Russie, Navalnyj : « Je connais les noms de ceux qui ont essayé de me tuer. »

« Je sais qui a voulu me tuer. Je sais où ils vivent. Là où ils travaillent. Je connais leurs vrais noms et leurs noms de couverture. J’ai leurs photos ». Ainsi commence l’invective que l’opposant russe Aleksej Navalnij a publiée sur son blog et YouTube pour commenter les résultats de l’enquête sur son empoisonnement en août dernier par Bellingcat et The Insider.ru en collaboration avec Cnn et Der Spiegel.

L’enquête révèle que trois agents des services secrets russes (Fsb) spécialisés dans les produits chimiques étaient arrivés à Tomsk juste la veille de l’empoisonnement de Navalnyj avec l’agent neurotoxique Novichok. « La moitié du Fsb devrait finir derrière les barreaux. Et il devrait en être de même pour Poutine, qui a donné l’ordre de m’empoisonner », poursuit Navalnyj, qui avait déjà pointé du doigt le président russe Vladimir Poutine comme l’instigateur de sa tentative d’assassinat.

Grâce à l’analyse des données téléphoniques et des billets de voyage, le pool de journaux est parvenu à donner un nom aux trois hommes du Fsb : il s’agirait de Panaïev, Frolov et Spiridonov qui prendraient le même vol que Navalnyj pour Novossibirsk, première étape de sa tournée pré-électorale en Sibérie, puis ils réservent le retour à Moscou depuis Tomsk où la mission de l’opposition s’est terminée.
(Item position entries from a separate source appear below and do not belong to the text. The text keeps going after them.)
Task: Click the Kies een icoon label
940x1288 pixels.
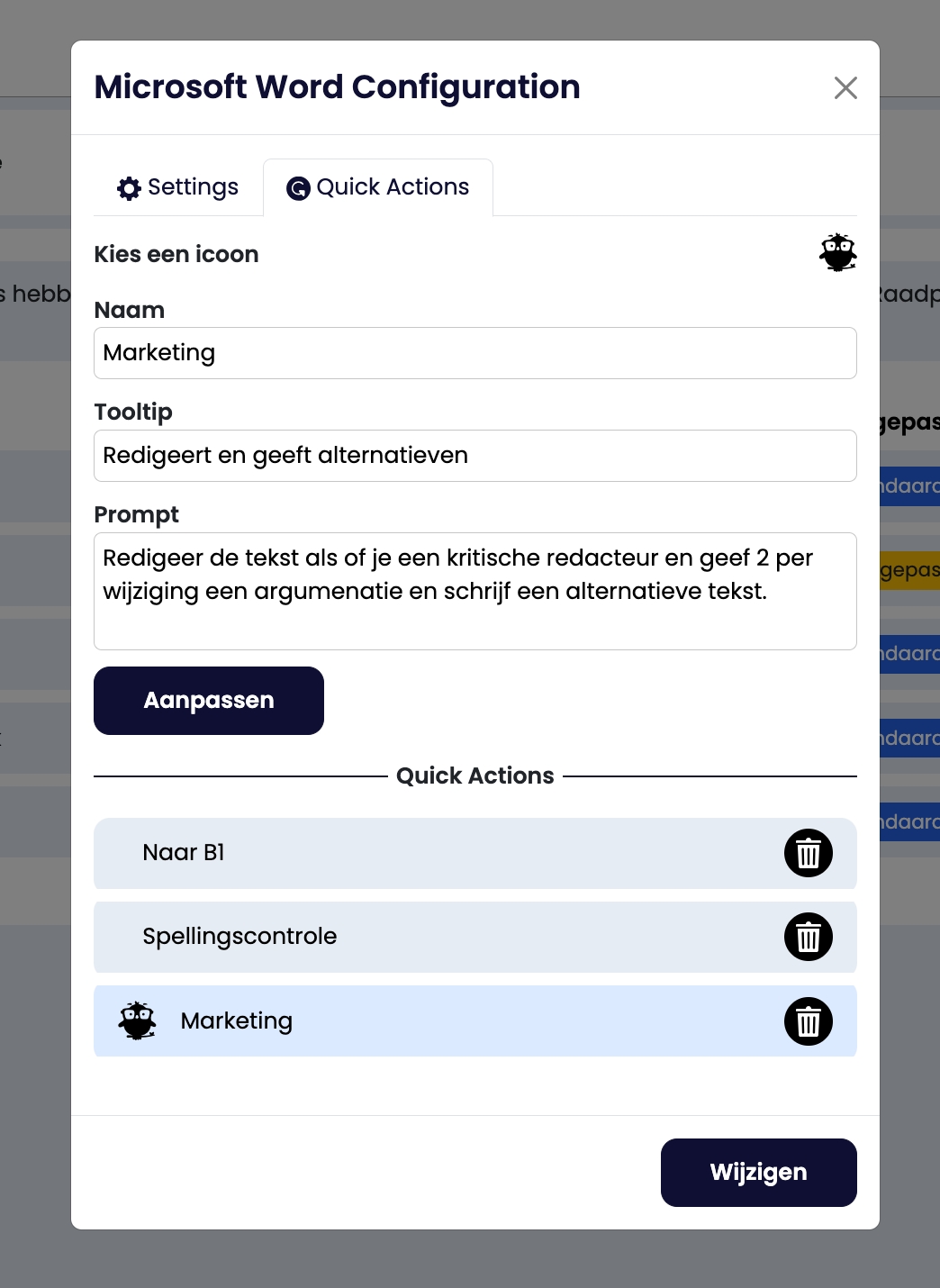Action: (176, 254)
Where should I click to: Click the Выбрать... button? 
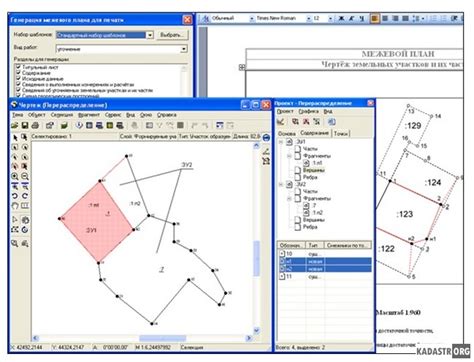click(x=172, y=35)
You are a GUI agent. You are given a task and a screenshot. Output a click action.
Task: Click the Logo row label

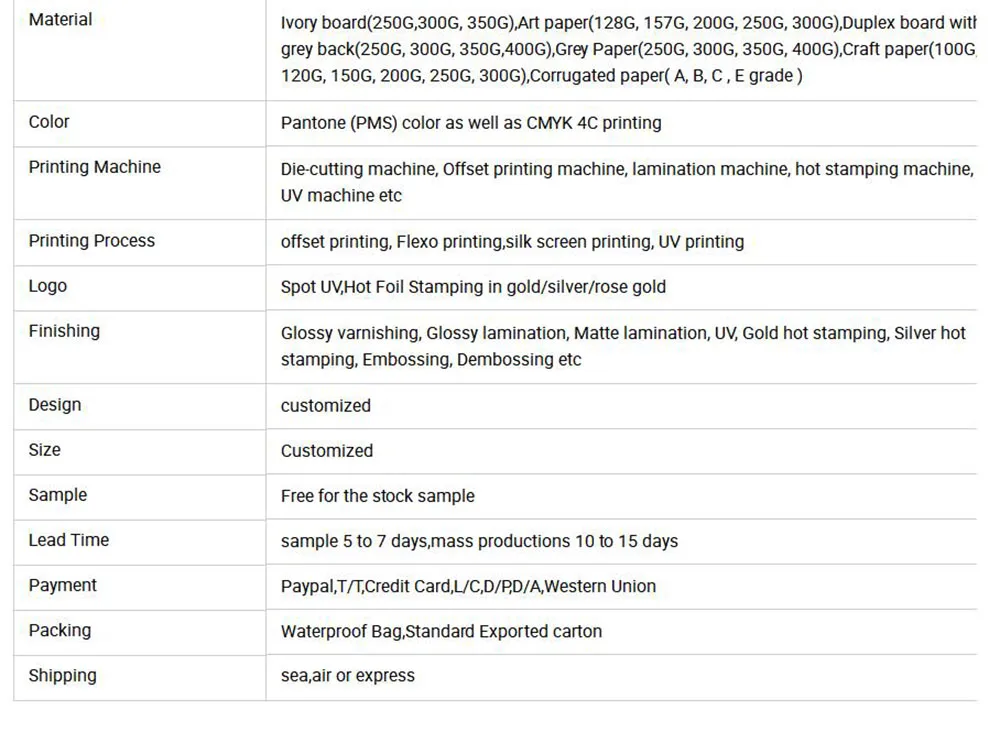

Le vol de retour est prévu pour le 21 août, le lendemain de l’empoisonnement, mais tous trois modifient la réservation. « Quelque chose semble avoir mal tourné », écrit Navalnyj sur son blog.

Les hommes feraient partie d’une cellule de l’Institut criminel du Fsb, également connue sous le nom de NII-2 ou Unité militaire 34435, un groupe clandestin de personnel hautement qualifié dans la gestion du matériel chimique comprenant des scientifiques et d’anciens médecins. Bellingcat a pu identifier 15 membres, dont 8 étaient « en contact étroit à différents stades des opérations de pistage de Navalnyj dans les jours et les heures précédant son empoisonnement ».

L’opération aurait été menée en coordination avec la haute direction du service de sécurité héritier du Kgb. Zhirov, le directeur de Signal, le centre travaillant sur les inhibiteurs de la cholinestérase, auquel Novichok appartient, et qui dépend du Fsb, aurait parlé avec des agents du Fsb dans les jours précédant et suivant l’empoisonnement de Navalnyj. Notamment avec Vladimir Bogdanov, chef adjoint du service technique et scientifique du Fsb, le général Vasilev, directeur de l’Institut de criminalistique du Fsb (également connu sous le nom d’usine à poisons Kgb) et Makshakov, ancien chercheur du laboratoire chimique soviétique Shikhany.

Selon l’enquête, les trois hommes avaient suivi Navalnyj dans tous ses voyages vers plus de 30 destinations en 2017, lorsqu’il a annoncé qu’il se présenterait aux élections présidentielles, puis à nouveau en 2018 et 2019. L’expérience acquise aurait permis à l’équipe de frapper à Tomsk l’été dernier. En août, il y a eu plusieurs appels téléphoniques et messages entre les assassins du FSB stationnés à Tomsk et leurs cadres à Moscou, ainsi qu’entre les cadres eux-mêmes et la direction générale du FSB.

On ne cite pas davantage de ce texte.